Why is the SNP harrying poor Theresa about this? Because the Tories have stolen an EU phrase - the 'unified market' and stuck it onto the UK. Theresa tells us that Scotland will do much better if it is within the unified market of the UK than in the (much larger) EU. It's an odd way of twisting the facts, and as an argument was neatly dissected by Alastair MacIver in an article last November in the Herald

Dr MacIver argued that in order to create a 'unified' UK market there would have to be one unified authority that decided how our potatoes should be packaged or when our fish should be caught; it is exceedingly unlikely that the unified authority would be Holyrood.
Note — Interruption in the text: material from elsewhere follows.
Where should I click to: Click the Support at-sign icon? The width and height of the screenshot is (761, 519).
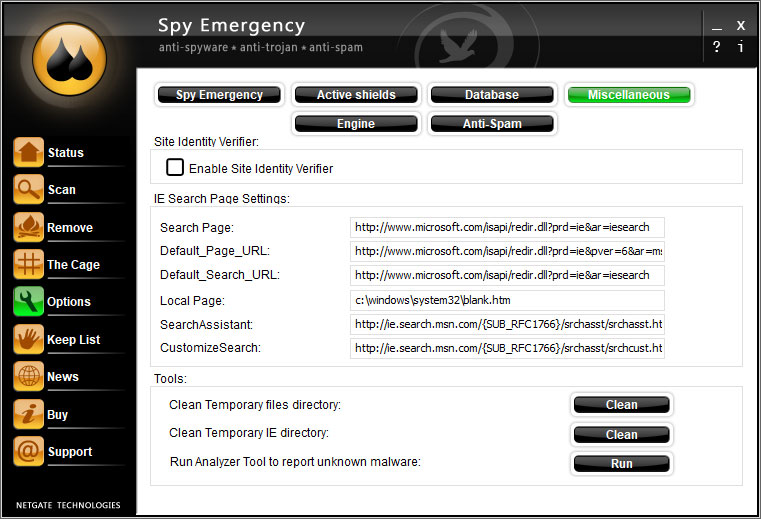[28, 451]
Westminster would of course retain these powers over agriculture, fisheries...and the regulation of everything else in the new low-tax-no-welfare Britain.

In January of this year, the UK Supreme Court ruled that the Sewell convention "does not give rise to a legally enforceable obligation". In other words, the entire basis on which power is handed to Holyrood is not legally enforceable. Holyrood has no power; it is a house of cardboard. If Westminster were to decide to pursue another of its wars in the Middle East, or to plant weapons of mass destruction in Scotland, or to hammer the poor, then Holyrood is powerless to stop it. Forget the Vow, folks, you now live in a world in which your parliament might as well pack its bags and go home.

Time, past time, for Scotland to step away from its destructive neighbour, and build a parliament of rocks and steel, not cardboard.